### DESCRIPTION OF THE TASK
Set down every line from the one containing "Given: Open the 字段宽度 dropdown" through the last line of the records below, exactly as written, and leave out the pictures.
── DATASET ENTRIES
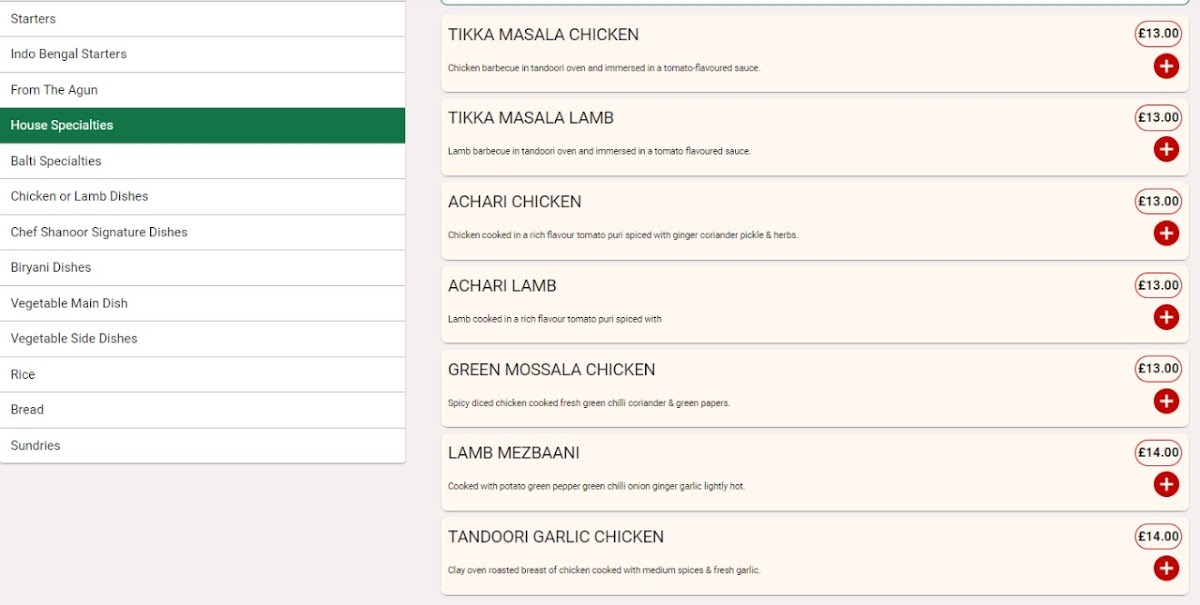1200x605 pixels.
Task: Add Lamb Mezbaani using plus icon
Action: pyautogui.click(x=1166, y=484)
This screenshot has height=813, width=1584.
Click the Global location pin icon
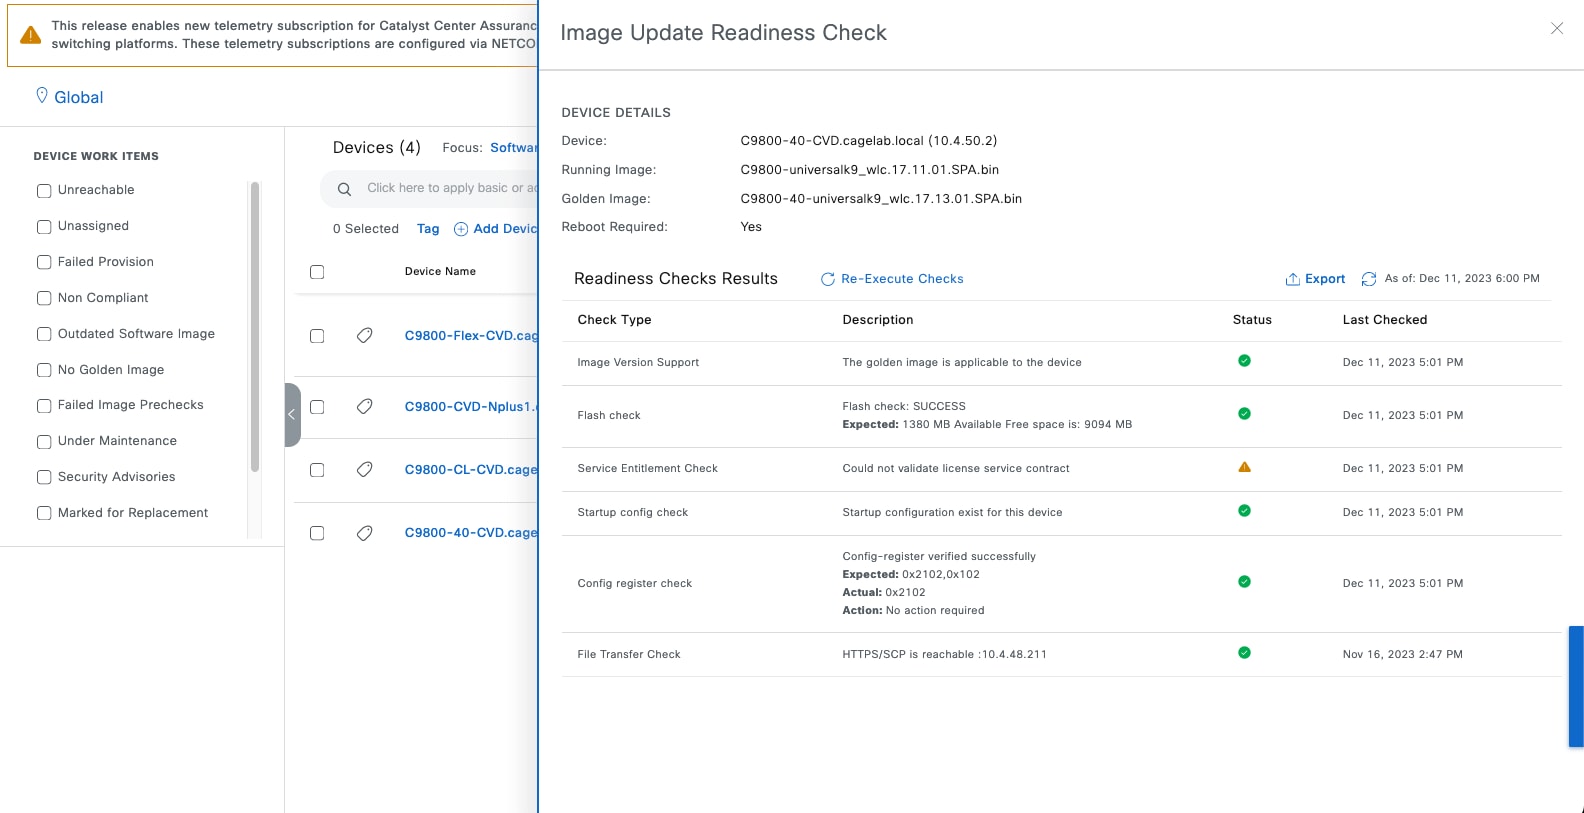pyautogui.click(x=42, y=96)
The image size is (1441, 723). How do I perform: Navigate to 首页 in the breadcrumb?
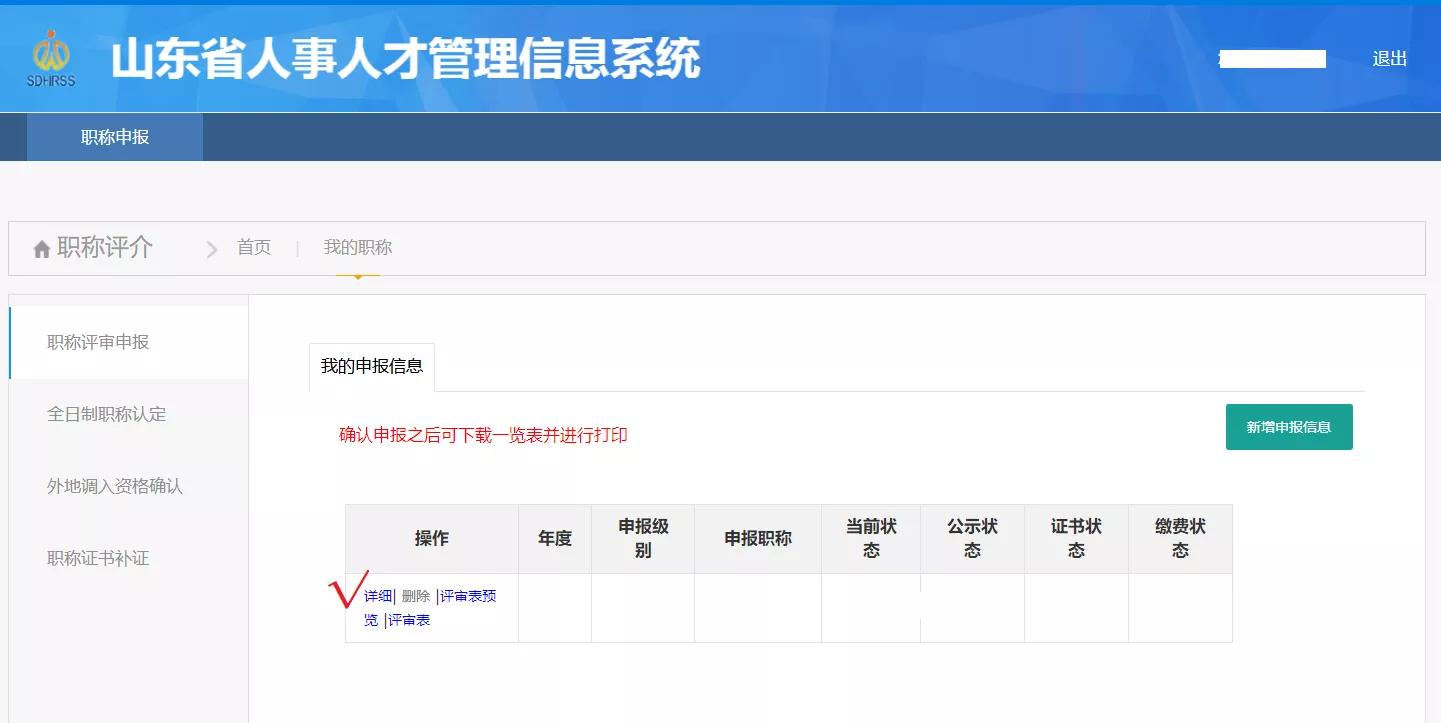[x=254, y=247]
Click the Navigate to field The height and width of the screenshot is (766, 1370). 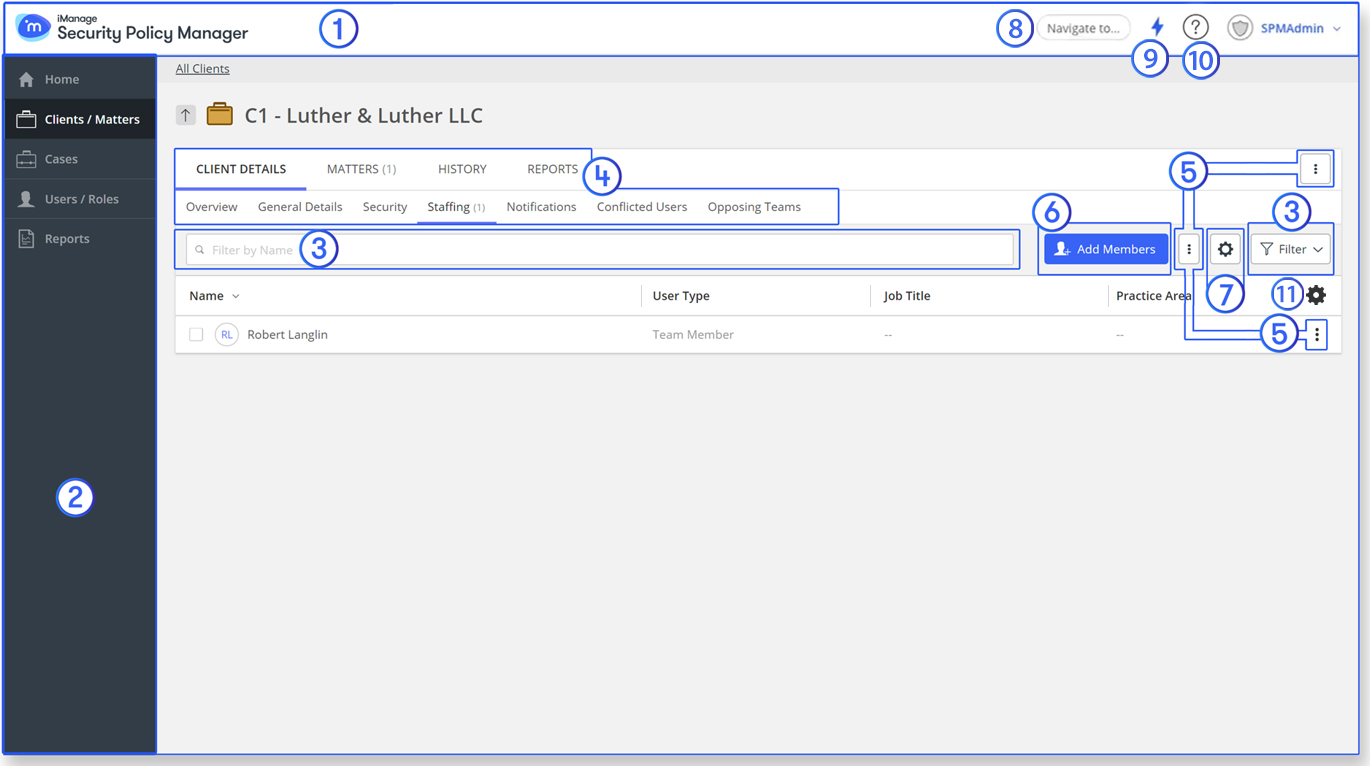coord(1083,28)
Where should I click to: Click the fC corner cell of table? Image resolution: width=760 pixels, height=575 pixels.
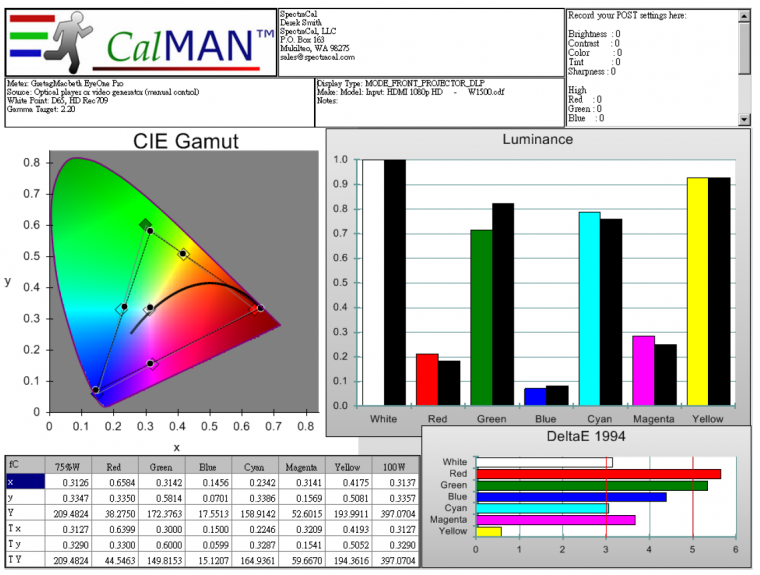coord(20,465)
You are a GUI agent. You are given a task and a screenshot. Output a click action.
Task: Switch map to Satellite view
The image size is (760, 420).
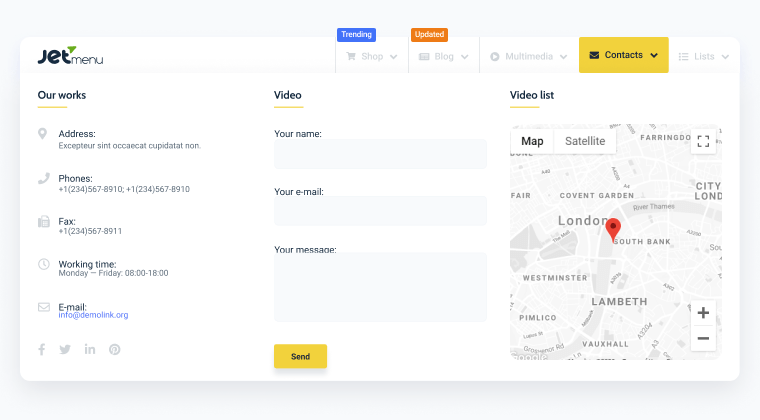coord(585,141)
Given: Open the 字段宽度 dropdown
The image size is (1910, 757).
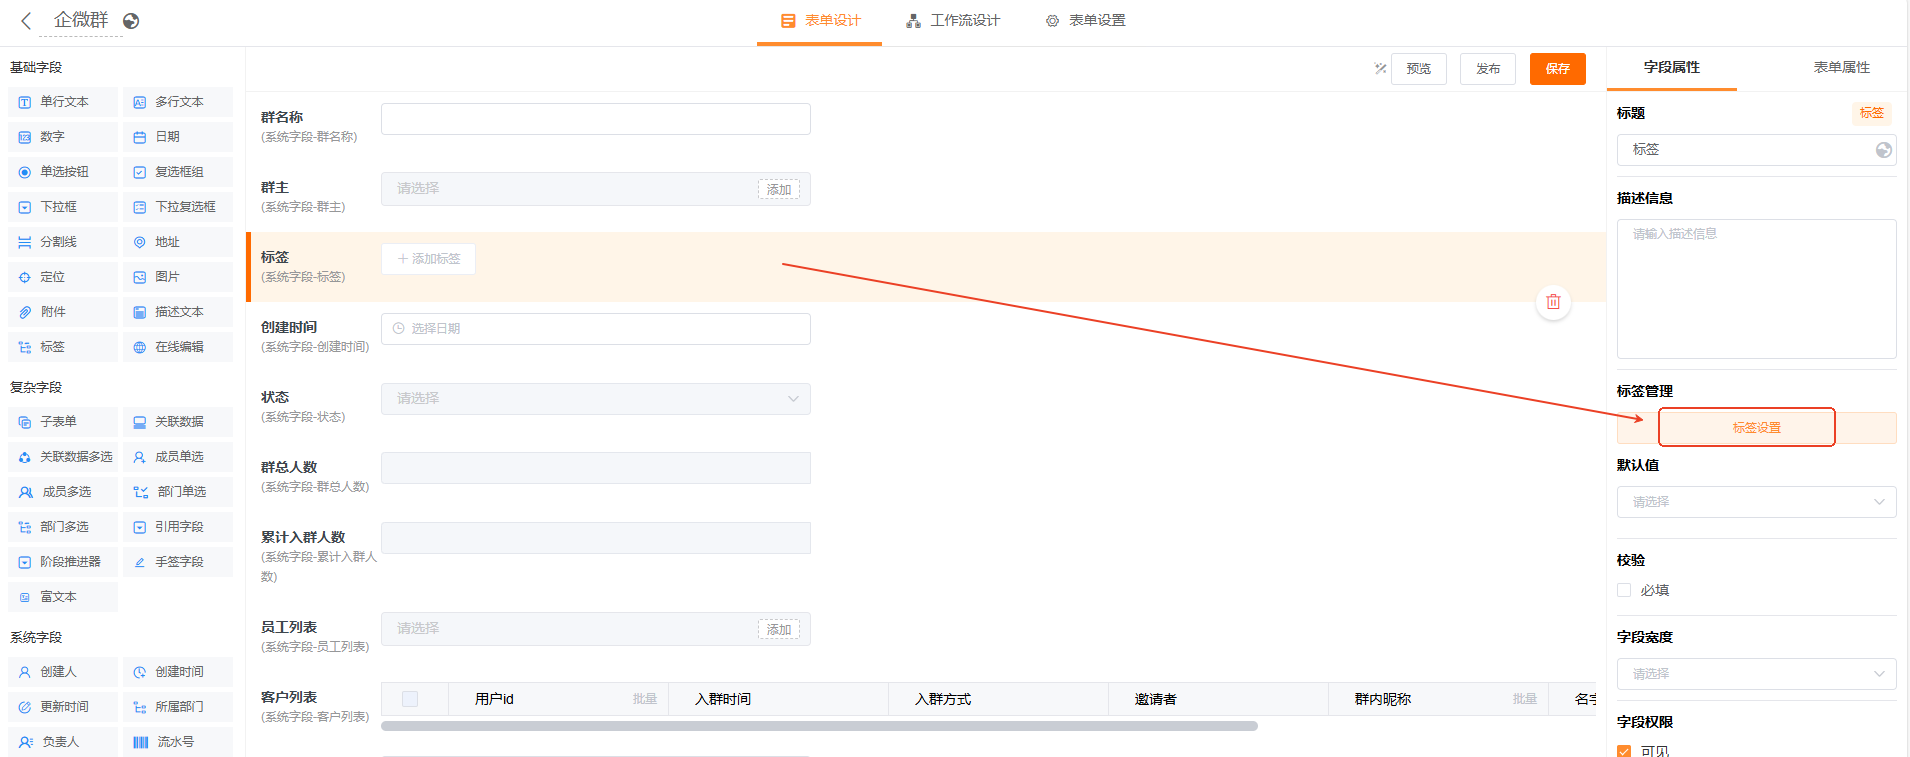Looking at the screenshot, I should pyautogui.click(x=1756, y=674).
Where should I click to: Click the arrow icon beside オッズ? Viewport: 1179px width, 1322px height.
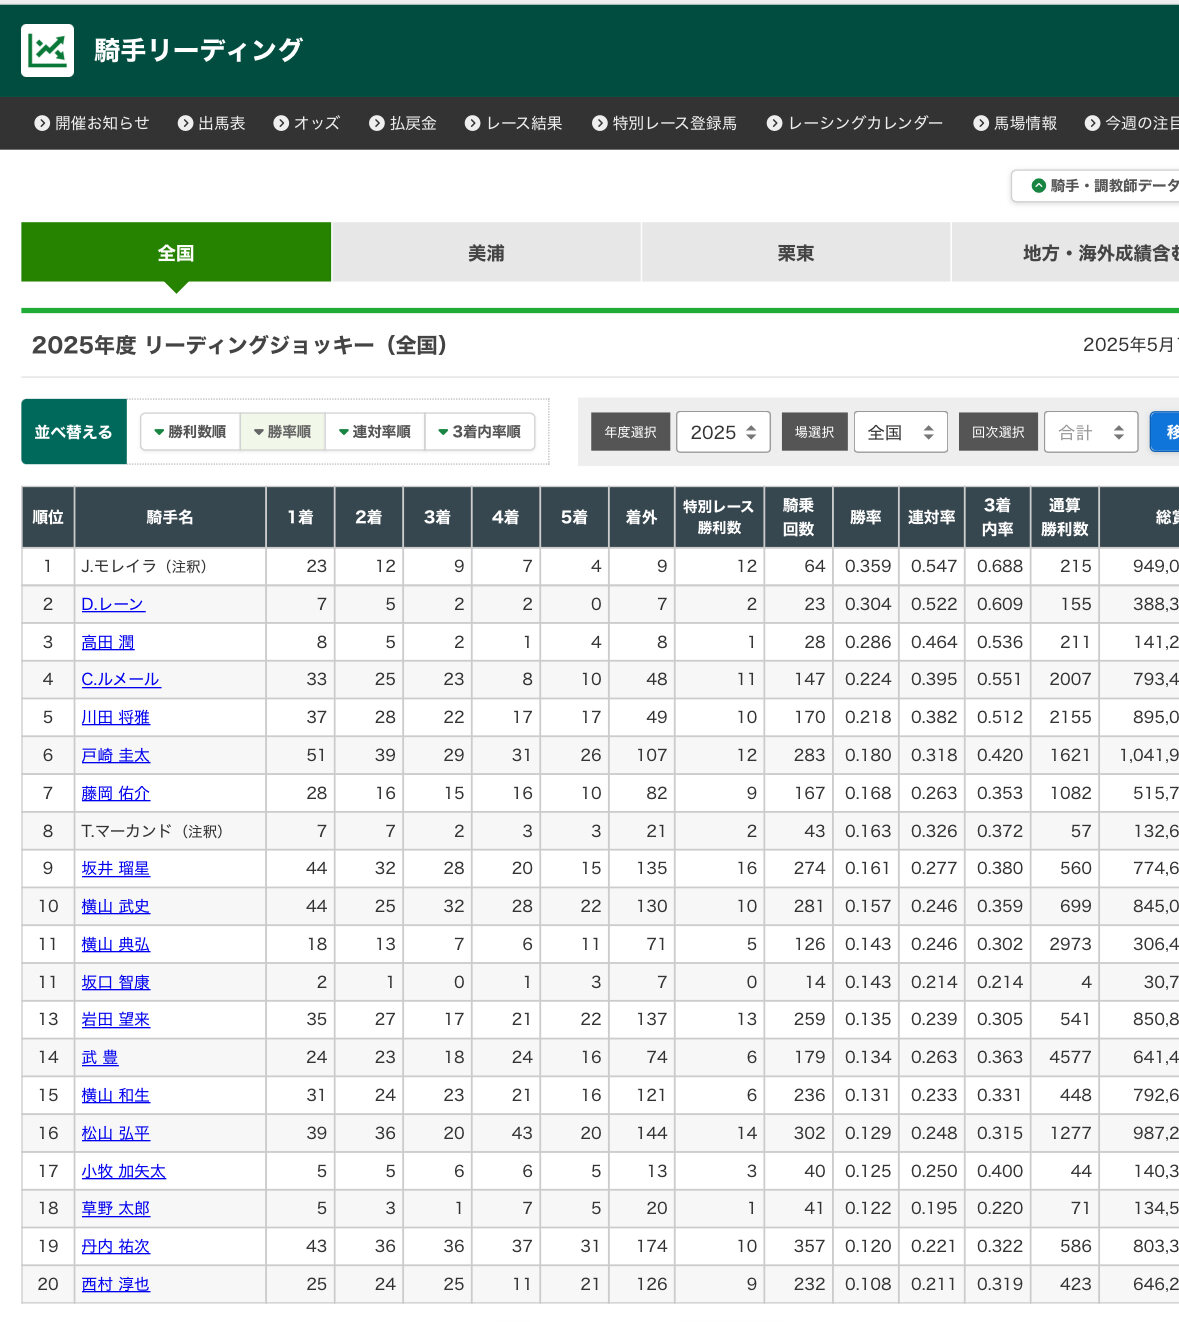(281, 123)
────
### EXPECTED ANSWER
Given: Open the 字段宽度 dropdown
The image size is (1910, 757).
Looking at the screenshot, I should pyautogui.click(x=1756, y=674).
Where should I click to: Click the arrow icon beside オッズ? Viewport: 1179px width, 1322px height.
(281, 123)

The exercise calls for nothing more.